> What is needed
In the reply, give back exactly the lines from the one with "The height and" through the last line of the records, without pictures.

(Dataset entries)
==================================================

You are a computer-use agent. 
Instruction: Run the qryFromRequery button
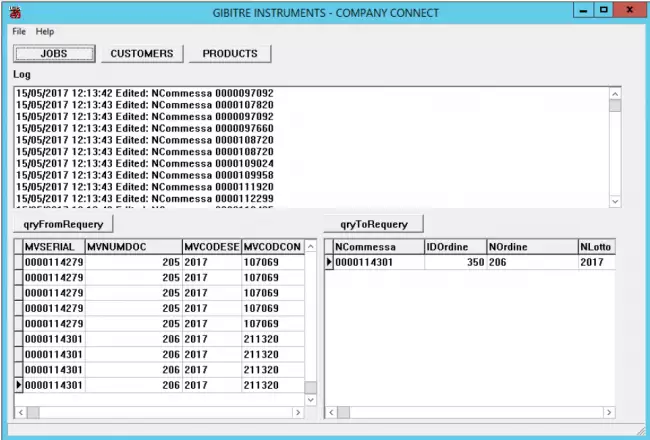tap(64, 223)
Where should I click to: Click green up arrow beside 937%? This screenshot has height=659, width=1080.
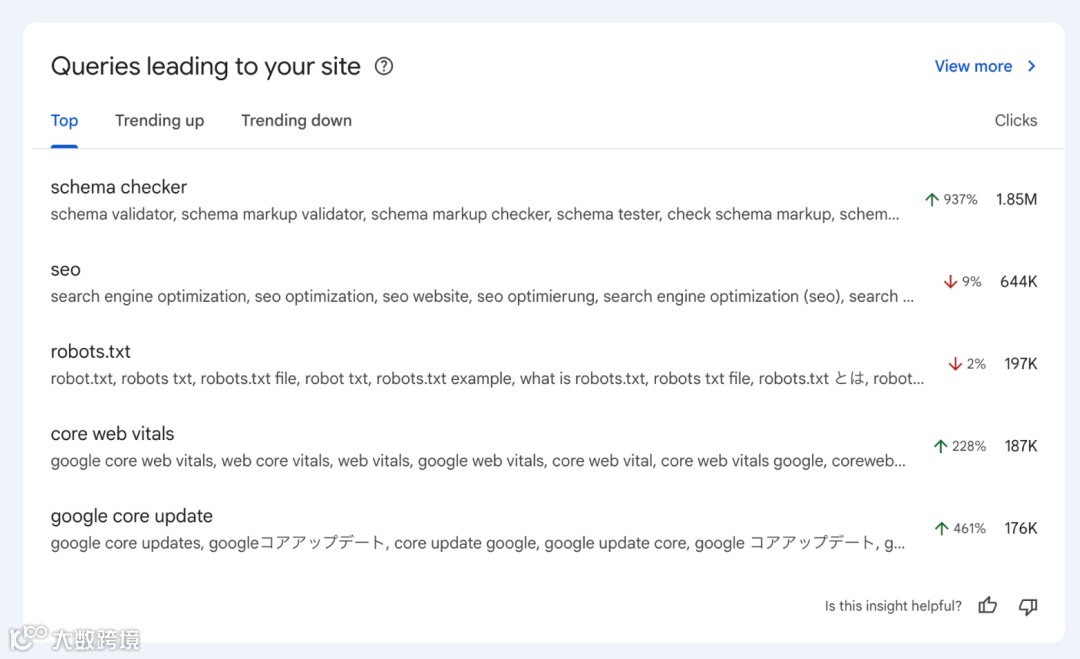click(932, 200)
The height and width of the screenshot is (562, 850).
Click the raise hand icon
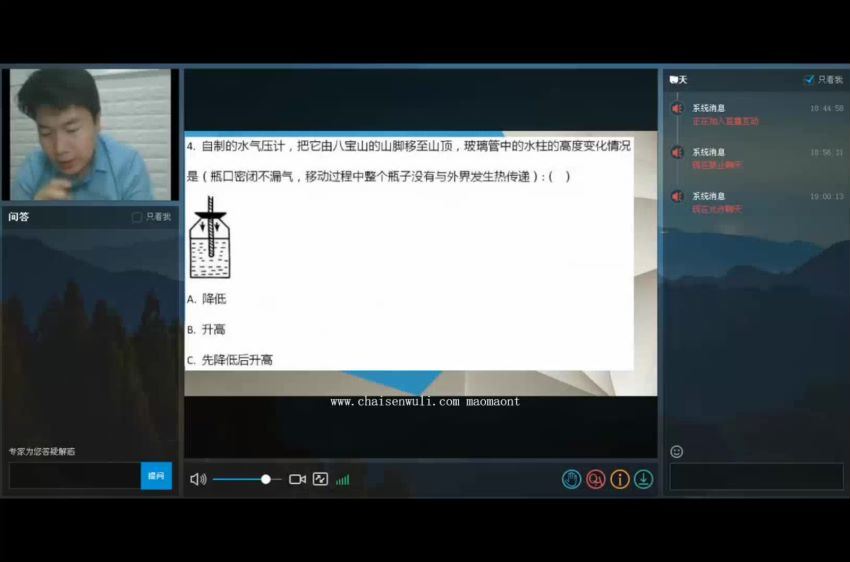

==================================================

> Response box
The height and width of the screenshot is (562, 850).
Click the raise hand icon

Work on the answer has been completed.